„Nie szykuję się na wcześniejsze wybory, bo uważam, że wybory będą w terminie” – mówił w Porannej rozmowie w RMF FM Włodzimierz Czarzasty. Odnosząc się do nowego programu PiS, Polskiego Ładu, i szerokiej akcji promowania go, stwierdził: „Myślę, że cała ta akcja PiS-u jest raczej po to, żeby odbudować swoje notowania, żeby wzmocnić partię, nie przypuszczam, że będą (wcześniejsze) wybory. (…) Pan Kaczyński ma większość do tego, żeby rządzić, natomiast nie ma większości, żeby wprowadzać wszystkie ustawy”.

Czarzasty zaznaczył również: "Ja nie wierzę w to, że pan Ziobro odda prokuraturę. Gdyby Ziobro oddał wpływ na prokuratorów i na sędziów i te wszystkie haki, to byłby nikim".

Pytany natomiast o trudne koalicyjne relacje z Jarosławem Gowinem, stwierdził: "No tak, ale Jarosław Gowin - szanując go bardzo - zawsze jest spóźniony.
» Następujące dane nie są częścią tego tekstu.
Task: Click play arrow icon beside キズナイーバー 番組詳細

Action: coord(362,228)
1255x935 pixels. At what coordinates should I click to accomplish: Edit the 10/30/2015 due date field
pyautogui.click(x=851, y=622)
Jak on by te 9 czy 11 głosów oddał opozycji rok temu, to inaczej bym o nim mówił. (...) Rok temu nic z tego nie wyszło, w tej chwili nic z tego nie wyszło".

Czarzasty: Tusk pomoże Platformie, jeśli będzie wstawał o piątej i kładł się o drugiej w nocy

Komentując potencjalny powrót Donalda Tuska do polskiej polityki, Czarzasty stwierdził: "Jeżeli pan Donald Tusk przyjedzie, będzie wstawał o piątej i kładł się o drugiej w nocy, i odda całe swoje życie, to oczywiście (Platformie) pomoże".

Równocześnie zaznaczył: "Jest taki 'trójkąt bermudzki' (...) - to znaczy pan Budka, pan Tusk potencjalnie i pan Trzaskowski - i ten trójkąt musi sobie jakoś ułożyć kontakty".

Czarzasty: Elżbieta Witek może nie ogłosić nowego naboru kandydatów na RPO

"Kierownictwo naszego klubu spotka się z PSL-em, z Platformą, spotka się z panem Hołownią i postaramy się wydyskutować jednego kandydata (na RPO - przyp. RMF)" - tak natomiast Włodzimierz Czarzasty odpowiedział w internetowej części rozmowy na pytanie, czy Lewica poprze prof. Marcina Wiącka, jeśli PSL zgłosi go ponownie na stanowisko Rzecznika Praw Obywatelskich.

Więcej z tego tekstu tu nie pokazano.